La verbalisation a toutefois fait son retour.

Dimanche dernier, et après des mois de controverse, ce sont plusieurs centaines de milliers de kilomètres de routes nationales à double sens sans séparateur central qui sont passées de 90 km/h de limitation de vitesse à 80 km/h. Comme l'avait toutefois annoncé le Premier Ministre, Édouard Philippe, les gendarmes ont joué la carte de la pédagogie, et c'était notamment le cas en Côte-d'Or lundi où ils étaient accompagnés du Préfet et de sa directrice de cabinet.

Lire aussi:

Conscients du changement d'habitude à entreprendre, les militaires n'ont pas verbalisé les conducteurs dépassant de peu les 80 km/h, qui s'en tiraient à bon compte en répondant à un questionnaire sur la sécurité, et au prix d'un rappel du changement de réglementation.

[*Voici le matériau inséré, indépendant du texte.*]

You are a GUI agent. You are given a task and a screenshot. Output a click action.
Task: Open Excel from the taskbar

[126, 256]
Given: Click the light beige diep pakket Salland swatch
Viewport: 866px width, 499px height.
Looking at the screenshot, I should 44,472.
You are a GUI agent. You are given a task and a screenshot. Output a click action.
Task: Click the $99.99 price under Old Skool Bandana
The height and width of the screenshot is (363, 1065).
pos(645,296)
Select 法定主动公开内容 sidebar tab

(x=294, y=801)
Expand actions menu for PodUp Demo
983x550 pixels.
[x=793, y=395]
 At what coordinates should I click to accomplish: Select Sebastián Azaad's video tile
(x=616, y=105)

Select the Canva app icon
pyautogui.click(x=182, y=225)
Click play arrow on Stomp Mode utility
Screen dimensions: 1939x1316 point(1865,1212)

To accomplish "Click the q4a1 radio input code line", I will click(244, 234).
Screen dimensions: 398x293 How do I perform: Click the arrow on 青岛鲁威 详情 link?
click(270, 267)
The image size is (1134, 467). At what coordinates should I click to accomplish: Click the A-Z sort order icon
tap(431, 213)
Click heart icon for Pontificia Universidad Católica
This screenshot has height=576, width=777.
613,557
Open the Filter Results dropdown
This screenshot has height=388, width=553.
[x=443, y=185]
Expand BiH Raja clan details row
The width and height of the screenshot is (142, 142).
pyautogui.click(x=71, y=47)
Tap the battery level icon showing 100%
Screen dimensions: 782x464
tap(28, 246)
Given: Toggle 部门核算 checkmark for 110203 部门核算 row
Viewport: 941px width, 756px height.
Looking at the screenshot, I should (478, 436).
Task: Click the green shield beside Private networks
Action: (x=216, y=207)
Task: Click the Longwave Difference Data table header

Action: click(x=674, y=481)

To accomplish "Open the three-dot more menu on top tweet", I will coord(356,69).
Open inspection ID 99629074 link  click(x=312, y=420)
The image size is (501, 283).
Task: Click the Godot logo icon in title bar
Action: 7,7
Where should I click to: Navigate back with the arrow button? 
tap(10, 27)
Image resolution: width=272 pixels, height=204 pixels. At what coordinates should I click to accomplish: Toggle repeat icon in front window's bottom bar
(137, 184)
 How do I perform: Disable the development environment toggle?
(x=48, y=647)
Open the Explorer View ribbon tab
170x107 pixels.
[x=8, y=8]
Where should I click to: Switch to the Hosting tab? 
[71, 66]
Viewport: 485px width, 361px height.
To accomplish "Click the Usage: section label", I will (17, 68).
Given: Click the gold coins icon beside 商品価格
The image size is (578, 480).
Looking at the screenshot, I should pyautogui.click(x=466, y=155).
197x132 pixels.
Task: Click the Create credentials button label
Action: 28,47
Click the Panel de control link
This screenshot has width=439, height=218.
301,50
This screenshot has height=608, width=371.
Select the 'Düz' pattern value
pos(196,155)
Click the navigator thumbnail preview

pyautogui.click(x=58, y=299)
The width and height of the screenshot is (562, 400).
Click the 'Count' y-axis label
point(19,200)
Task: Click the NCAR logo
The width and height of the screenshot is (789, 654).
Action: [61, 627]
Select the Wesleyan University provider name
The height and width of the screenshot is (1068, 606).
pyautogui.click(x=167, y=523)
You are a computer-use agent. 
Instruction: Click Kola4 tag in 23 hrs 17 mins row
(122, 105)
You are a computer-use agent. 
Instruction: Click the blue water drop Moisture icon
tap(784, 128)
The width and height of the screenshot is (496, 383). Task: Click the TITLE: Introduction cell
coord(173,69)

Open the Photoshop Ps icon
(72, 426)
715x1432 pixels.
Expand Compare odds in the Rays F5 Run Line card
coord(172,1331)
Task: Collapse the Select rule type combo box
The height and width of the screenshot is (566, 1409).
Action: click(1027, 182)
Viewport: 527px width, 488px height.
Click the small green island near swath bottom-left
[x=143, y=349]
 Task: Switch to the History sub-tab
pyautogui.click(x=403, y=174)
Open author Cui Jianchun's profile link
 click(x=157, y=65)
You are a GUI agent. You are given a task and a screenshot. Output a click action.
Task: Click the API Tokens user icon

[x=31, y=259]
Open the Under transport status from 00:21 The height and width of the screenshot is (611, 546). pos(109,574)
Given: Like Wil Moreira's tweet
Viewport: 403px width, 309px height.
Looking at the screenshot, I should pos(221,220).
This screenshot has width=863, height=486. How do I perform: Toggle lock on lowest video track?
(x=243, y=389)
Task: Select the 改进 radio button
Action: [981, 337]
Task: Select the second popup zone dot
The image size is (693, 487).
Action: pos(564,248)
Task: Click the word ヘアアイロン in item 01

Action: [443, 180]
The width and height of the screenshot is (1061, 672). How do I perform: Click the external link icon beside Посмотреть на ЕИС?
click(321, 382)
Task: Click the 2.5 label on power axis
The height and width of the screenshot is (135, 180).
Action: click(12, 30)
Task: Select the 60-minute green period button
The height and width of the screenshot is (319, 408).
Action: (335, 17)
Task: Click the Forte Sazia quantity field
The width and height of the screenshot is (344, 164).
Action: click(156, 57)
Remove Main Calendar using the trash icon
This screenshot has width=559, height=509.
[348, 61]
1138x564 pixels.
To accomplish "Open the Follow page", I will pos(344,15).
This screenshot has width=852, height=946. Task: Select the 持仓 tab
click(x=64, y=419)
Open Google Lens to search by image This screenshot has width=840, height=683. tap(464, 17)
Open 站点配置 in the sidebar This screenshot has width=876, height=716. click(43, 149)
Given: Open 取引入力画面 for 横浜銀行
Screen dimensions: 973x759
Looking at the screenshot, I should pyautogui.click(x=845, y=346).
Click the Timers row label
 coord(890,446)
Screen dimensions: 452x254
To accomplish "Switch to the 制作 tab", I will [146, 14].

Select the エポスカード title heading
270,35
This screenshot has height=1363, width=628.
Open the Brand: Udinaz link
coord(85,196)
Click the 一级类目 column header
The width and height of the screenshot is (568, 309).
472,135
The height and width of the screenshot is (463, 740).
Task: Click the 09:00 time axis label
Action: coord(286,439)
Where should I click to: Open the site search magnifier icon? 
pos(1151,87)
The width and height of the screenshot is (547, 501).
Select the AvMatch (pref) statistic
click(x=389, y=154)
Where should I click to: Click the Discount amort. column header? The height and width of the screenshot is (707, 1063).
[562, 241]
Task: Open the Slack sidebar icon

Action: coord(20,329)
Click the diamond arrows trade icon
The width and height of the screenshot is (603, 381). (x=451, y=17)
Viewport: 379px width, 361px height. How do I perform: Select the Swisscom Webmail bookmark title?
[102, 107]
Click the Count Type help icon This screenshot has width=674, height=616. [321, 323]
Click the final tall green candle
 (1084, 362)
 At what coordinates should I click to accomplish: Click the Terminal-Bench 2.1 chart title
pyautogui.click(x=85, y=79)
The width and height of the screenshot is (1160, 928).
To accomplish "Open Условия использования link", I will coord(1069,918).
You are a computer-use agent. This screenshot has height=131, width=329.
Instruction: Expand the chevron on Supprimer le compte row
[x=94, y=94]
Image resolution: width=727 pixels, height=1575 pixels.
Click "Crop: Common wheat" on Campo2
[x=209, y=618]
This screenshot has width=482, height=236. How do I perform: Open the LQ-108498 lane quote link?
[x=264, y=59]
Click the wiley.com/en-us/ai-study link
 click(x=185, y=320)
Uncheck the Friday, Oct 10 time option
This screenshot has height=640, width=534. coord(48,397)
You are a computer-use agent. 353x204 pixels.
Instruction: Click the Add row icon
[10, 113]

Ce "dispositif pédagogique", comme l'appellent les gendarmes, leur permet de rappeler notamment aux automobilistes le nombre de morts sur les routes.

Dans le questionnaire, des questions simples dont la réponse le semble encore plus, comme par exemple la première cause de mortalité sur les routes de France. Et des chiffres, encore des chiffres, qui sont rappelés aux contrevenants : la mesure permettra de sauver entre 300 et 400 vies par an, 55% des accidents mortels ont lieu sur les routes concernées par la mesure, la distance de freinage augmente de 13 mètres avec ces 10 km/h supplémentaires, etc.

Voir aussi:

Cette opération pédagogique n'a pas blanchi tout le monde, puisque les automobilistes dépassant le seuil de tolérance, fixé à 100 km/h, ont été verbalisés. C'est évidemment une opération spéciale qui avait été mis en place pour l'un des premiers jours d'application de la mesure, mais les gendarmes ont malheureusement rapidement eu l'obligation de verbaliser à nouveau. Quant aux radars automatiques, pas de pédagogie ni de prise de conscience, ils verbalisaient à 80 km/h dès le 1er juillet.